§ **Records shown**
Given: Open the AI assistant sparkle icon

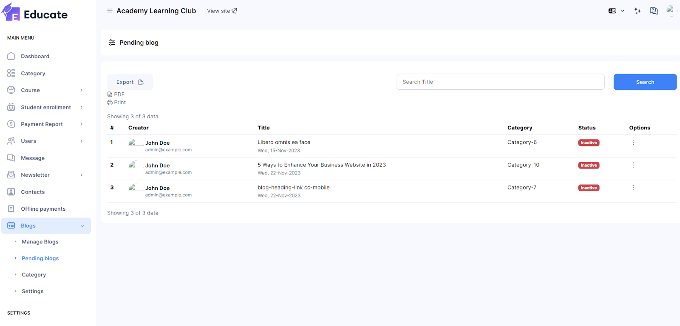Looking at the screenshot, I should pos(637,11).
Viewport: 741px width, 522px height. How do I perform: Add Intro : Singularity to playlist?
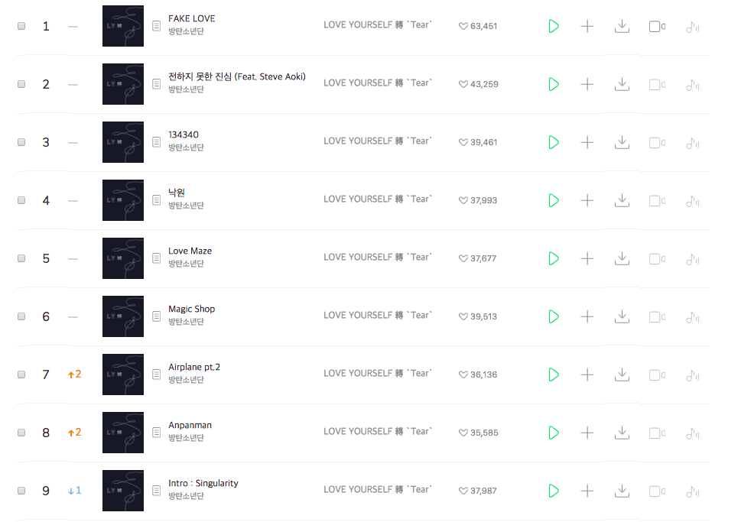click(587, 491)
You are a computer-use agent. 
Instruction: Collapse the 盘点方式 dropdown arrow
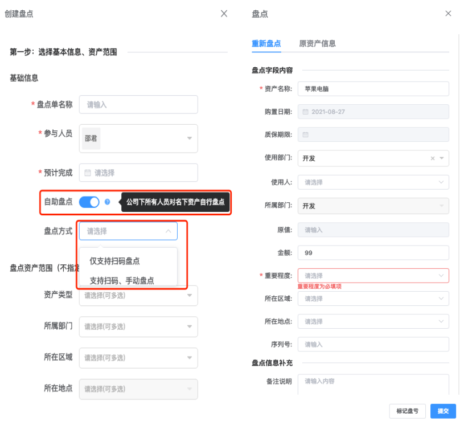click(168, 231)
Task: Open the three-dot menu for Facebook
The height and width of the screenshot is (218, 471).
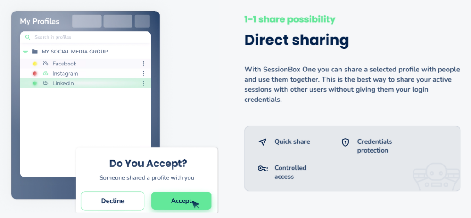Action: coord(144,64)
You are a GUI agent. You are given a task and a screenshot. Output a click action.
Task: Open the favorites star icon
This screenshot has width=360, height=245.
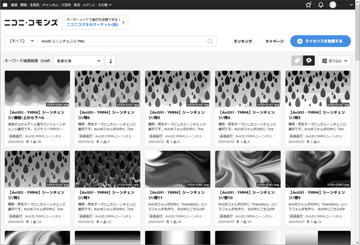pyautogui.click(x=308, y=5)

--

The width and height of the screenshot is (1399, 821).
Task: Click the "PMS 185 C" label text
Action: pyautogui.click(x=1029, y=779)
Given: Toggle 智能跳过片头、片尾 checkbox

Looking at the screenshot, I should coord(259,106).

§ **Task to carry out**
Out of the records above, set down only the lines from the one that contains "Instruction: Collapse the 盘点方式 dropdown arrow" through the one that contains "You are a GUI", unchanged and without the pictures.

§ **Response to this exercise**
Instruction: Collapse the 盘点方式 dropdown arrow
click(168, 231)
Task: Open the three-dot menu for Facebook
The height and width of the screenshot is (218, 471).
Action: coord(144,64)
You are a GUI agent. You are given a task and a screenshot. Output a click action.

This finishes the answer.